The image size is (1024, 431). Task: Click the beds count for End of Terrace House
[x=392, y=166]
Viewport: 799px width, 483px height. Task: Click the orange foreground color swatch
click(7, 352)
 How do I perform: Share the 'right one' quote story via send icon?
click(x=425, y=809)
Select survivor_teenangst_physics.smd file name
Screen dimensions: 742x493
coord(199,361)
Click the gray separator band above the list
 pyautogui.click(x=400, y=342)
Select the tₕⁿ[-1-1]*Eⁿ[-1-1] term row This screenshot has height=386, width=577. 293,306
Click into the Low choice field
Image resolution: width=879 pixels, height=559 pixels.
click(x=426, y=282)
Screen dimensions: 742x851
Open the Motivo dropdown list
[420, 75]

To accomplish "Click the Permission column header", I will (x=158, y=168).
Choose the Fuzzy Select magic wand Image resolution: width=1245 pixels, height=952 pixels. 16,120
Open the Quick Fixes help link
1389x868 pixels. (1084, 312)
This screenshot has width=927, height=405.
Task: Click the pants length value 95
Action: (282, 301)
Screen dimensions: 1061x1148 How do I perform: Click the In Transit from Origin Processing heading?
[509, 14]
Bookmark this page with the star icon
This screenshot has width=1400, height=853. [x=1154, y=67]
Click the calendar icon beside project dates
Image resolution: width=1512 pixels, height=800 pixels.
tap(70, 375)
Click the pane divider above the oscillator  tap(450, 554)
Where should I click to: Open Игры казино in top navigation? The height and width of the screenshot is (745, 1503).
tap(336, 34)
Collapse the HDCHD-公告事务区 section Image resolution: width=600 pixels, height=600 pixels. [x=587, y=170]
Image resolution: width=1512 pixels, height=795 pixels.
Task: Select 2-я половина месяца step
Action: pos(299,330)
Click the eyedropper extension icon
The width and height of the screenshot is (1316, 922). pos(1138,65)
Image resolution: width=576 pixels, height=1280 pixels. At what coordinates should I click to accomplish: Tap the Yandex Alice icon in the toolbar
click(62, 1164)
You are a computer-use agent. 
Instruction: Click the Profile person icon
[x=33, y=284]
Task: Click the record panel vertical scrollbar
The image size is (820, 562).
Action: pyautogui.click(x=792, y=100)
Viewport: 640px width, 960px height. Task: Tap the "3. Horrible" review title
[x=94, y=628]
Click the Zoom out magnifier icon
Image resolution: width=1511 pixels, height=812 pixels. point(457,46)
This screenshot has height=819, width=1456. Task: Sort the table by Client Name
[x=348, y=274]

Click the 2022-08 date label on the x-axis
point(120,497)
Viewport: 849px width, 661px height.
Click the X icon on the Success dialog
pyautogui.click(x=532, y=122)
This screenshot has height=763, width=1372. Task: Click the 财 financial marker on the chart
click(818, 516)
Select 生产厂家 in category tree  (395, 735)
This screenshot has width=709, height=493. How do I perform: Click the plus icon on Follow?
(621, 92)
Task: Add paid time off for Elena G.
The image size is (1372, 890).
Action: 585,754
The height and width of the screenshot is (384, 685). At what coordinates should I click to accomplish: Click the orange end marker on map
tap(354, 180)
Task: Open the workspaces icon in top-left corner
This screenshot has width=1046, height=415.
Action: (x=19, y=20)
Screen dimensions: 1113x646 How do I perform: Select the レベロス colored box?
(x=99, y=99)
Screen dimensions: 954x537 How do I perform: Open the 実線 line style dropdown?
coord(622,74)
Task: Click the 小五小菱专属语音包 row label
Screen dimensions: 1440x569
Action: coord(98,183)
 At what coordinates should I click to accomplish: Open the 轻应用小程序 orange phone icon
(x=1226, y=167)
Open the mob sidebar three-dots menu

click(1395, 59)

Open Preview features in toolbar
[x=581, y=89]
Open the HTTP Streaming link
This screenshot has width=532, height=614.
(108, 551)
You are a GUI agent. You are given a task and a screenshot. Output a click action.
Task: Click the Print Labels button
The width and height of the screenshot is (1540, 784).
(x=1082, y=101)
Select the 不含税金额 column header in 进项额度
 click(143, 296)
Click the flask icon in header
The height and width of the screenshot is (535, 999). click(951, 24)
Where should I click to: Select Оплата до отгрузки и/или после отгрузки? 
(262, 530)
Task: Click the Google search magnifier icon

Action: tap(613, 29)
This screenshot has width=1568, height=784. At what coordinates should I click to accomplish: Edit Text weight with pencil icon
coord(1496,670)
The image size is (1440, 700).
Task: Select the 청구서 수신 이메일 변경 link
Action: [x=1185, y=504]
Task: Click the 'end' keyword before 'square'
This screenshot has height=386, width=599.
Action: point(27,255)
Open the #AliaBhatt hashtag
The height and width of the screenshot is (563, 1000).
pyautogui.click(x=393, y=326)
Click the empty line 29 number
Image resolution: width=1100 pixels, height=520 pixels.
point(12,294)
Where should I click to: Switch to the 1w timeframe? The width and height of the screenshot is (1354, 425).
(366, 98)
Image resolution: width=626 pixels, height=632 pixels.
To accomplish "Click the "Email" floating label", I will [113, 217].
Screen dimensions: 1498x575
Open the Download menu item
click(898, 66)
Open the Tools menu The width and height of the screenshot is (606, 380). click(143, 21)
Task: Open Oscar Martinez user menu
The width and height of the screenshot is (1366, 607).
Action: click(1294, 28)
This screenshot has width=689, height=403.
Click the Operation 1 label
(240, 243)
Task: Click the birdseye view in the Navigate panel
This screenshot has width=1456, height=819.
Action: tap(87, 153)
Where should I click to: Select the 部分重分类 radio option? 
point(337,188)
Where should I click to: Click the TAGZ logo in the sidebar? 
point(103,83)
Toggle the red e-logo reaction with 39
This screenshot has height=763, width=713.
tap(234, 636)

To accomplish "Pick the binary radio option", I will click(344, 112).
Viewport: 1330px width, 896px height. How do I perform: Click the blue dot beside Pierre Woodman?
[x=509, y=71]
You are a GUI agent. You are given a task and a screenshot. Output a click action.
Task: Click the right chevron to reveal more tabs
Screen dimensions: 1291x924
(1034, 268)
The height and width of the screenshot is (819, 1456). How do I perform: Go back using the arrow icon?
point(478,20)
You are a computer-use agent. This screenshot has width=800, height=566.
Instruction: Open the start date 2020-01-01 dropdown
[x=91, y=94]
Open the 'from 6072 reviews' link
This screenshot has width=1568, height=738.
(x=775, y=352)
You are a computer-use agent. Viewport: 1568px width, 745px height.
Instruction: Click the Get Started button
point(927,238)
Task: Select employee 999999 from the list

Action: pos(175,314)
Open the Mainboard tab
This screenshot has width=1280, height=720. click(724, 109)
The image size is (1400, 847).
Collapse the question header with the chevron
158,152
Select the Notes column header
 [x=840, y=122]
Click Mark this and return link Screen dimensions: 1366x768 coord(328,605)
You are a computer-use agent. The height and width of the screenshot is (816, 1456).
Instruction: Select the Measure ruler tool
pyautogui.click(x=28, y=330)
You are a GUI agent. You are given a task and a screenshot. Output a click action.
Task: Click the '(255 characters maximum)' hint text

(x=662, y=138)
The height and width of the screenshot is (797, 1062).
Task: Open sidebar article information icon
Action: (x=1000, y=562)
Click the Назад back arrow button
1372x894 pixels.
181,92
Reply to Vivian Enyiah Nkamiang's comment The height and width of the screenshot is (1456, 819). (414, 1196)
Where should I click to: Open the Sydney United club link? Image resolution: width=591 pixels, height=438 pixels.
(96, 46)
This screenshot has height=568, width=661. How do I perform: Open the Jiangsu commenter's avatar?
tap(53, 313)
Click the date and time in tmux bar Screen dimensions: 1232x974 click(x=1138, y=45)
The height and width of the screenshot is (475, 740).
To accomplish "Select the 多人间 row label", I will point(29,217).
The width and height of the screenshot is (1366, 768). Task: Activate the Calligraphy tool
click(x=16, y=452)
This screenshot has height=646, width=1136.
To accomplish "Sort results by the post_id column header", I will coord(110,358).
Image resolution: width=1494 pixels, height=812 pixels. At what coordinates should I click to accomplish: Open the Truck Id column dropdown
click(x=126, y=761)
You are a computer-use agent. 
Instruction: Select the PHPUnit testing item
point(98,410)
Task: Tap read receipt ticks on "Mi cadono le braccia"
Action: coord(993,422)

• [What you will do]
Render the lines from the first one through the one containing "click(7, 352)" as a Markdown table with the columns Number and Entry, where Number counts the rows and Entry holds each line, skipping any blank lines.

• [Complete output]
| Number | Entry |
|---|---|
| 1 | The image size is (1024, 431). Task: Click the beds count for End of Terrace House |
| 2 | [x=392, y=166] |
| 3 | Viewport: 799px width, 483px height. Task: Click the orange foreground color swatch |
| 4 | click(7, 352) |